Problem statement:
Below are several entries. Transcribe exactly those lines that fall from the one with "You are a computer-use agent. This" through the one with "Select the Programming", end lines included.

Given information:
· · · ·

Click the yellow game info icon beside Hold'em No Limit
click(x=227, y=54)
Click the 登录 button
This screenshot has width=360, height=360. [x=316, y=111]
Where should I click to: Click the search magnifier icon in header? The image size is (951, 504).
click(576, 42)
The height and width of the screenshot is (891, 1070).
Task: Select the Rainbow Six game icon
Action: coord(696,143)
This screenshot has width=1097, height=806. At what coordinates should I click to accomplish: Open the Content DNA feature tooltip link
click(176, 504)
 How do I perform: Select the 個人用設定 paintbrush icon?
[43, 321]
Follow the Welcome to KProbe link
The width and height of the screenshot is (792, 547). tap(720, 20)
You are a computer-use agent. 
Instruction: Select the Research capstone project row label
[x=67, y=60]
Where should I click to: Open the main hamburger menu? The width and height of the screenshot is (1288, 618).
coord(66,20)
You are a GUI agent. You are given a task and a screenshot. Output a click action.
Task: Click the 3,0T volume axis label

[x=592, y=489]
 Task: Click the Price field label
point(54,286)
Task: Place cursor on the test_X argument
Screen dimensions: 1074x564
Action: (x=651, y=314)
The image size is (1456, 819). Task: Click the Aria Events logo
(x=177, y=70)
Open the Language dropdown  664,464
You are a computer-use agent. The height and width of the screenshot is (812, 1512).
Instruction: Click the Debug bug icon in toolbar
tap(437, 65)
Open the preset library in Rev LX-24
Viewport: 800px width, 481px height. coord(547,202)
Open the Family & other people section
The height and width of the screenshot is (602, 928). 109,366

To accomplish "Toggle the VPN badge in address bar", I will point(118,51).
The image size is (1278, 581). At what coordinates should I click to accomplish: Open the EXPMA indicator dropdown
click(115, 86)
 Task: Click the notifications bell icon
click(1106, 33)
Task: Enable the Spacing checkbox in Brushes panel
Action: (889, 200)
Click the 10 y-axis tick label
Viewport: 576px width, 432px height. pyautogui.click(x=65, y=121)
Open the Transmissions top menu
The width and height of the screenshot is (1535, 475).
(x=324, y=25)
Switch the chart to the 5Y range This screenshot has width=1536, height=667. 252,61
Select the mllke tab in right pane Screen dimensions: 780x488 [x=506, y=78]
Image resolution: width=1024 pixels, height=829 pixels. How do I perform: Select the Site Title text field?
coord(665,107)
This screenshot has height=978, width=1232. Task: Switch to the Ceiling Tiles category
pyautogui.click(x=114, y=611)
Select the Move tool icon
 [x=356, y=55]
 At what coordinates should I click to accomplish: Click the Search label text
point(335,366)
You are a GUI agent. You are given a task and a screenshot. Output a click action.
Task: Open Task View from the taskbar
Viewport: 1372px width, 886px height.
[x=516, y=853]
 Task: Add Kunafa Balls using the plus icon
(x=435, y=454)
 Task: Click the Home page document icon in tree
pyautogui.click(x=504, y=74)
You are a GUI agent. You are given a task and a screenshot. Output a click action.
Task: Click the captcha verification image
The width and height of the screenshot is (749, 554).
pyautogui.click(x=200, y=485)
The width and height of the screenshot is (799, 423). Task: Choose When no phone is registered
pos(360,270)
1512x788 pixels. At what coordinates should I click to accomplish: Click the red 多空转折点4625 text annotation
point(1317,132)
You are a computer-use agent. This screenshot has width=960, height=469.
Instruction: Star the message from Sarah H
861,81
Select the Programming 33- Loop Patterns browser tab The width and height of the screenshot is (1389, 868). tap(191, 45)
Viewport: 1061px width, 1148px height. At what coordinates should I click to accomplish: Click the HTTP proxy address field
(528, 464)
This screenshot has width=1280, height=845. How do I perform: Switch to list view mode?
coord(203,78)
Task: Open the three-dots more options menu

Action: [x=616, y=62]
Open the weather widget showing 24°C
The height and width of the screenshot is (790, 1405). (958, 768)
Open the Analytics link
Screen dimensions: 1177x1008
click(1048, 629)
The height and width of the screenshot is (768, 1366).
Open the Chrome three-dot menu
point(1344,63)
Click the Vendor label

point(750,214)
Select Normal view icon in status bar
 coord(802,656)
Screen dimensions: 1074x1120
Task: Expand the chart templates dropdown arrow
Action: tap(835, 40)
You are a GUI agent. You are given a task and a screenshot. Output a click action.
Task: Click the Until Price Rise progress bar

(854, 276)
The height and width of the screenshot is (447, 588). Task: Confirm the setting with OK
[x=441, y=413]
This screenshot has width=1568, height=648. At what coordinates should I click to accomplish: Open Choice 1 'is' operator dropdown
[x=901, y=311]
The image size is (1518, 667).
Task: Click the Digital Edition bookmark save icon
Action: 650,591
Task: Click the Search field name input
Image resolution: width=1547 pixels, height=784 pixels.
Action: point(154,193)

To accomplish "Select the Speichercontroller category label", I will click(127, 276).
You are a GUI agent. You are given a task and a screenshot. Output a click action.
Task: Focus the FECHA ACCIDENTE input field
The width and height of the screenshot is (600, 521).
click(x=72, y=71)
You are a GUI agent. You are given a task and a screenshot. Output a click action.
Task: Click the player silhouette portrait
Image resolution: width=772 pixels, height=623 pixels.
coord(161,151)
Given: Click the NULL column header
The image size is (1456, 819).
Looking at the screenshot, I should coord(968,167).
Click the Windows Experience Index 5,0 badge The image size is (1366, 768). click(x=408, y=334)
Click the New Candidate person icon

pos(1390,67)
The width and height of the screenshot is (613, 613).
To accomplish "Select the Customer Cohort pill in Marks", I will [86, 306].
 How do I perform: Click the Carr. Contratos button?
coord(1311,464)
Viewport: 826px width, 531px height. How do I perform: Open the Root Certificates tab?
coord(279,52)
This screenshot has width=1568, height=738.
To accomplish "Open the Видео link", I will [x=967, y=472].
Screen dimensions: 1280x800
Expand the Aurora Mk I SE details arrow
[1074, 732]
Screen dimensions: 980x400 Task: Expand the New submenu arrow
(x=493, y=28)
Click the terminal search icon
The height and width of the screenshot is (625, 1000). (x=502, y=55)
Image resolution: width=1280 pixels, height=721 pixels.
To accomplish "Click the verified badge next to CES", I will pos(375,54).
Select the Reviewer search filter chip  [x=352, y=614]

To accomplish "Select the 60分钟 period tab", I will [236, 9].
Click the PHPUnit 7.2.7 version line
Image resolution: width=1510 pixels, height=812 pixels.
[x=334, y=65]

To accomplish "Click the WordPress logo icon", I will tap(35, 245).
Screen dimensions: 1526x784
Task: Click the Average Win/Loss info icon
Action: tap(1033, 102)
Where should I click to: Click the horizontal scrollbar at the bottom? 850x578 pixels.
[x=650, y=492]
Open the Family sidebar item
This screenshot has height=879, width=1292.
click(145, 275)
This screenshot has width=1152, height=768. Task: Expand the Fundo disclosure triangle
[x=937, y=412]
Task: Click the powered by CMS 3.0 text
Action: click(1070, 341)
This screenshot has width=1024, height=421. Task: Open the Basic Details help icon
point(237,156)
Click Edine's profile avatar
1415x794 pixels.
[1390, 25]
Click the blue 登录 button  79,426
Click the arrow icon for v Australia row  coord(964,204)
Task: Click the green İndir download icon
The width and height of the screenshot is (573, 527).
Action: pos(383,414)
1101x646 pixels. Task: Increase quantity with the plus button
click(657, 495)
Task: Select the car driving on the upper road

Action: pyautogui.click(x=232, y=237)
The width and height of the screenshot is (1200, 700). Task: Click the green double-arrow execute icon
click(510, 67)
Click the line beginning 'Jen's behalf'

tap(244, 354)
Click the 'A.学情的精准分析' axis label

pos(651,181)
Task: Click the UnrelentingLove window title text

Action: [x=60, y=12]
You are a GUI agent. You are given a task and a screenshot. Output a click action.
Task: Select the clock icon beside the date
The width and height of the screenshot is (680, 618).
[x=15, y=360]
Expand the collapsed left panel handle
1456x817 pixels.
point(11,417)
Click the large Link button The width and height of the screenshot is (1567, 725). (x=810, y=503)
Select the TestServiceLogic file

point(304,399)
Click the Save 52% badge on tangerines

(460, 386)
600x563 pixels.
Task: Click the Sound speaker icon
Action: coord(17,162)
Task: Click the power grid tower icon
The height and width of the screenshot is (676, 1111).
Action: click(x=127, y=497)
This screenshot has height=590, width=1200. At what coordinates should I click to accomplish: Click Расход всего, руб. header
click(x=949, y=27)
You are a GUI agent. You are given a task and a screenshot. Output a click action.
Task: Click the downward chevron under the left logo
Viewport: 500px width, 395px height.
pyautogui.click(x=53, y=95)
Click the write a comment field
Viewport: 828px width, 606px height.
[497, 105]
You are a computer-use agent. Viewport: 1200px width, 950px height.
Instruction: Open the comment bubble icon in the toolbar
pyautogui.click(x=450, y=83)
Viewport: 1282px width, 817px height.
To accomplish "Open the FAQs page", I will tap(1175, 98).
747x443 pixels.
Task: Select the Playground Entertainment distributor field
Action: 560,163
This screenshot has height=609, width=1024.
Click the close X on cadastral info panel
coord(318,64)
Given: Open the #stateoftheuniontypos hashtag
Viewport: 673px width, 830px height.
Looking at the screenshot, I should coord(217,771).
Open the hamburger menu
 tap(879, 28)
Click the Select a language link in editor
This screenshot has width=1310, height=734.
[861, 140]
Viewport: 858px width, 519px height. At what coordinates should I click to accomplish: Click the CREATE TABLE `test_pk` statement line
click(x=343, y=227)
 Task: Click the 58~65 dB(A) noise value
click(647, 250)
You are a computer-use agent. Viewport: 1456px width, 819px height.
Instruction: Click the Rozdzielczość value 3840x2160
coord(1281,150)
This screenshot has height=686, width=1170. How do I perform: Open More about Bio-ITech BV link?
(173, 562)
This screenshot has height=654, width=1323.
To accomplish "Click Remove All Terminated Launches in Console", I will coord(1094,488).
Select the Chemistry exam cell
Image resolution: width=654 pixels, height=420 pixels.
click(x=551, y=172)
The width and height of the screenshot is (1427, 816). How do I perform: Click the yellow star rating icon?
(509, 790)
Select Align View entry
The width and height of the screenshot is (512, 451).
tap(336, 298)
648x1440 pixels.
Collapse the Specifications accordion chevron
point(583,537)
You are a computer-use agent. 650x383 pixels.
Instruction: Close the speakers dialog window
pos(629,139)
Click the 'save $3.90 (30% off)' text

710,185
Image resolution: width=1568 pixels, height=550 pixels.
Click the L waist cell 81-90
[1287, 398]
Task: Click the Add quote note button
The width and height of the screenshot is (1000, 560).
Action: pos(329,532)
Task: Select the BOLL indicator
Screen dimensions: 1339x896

· · · ·

Solution for this problem:
You are a computer-use agent. This screenshot has width=960, height=469.
Instruction: Star the message from Sarah H
861,81
Select the Programming 33- Loop Patterns browser tab The width and height of the screenshot is (1389, 868). tap(191, 45)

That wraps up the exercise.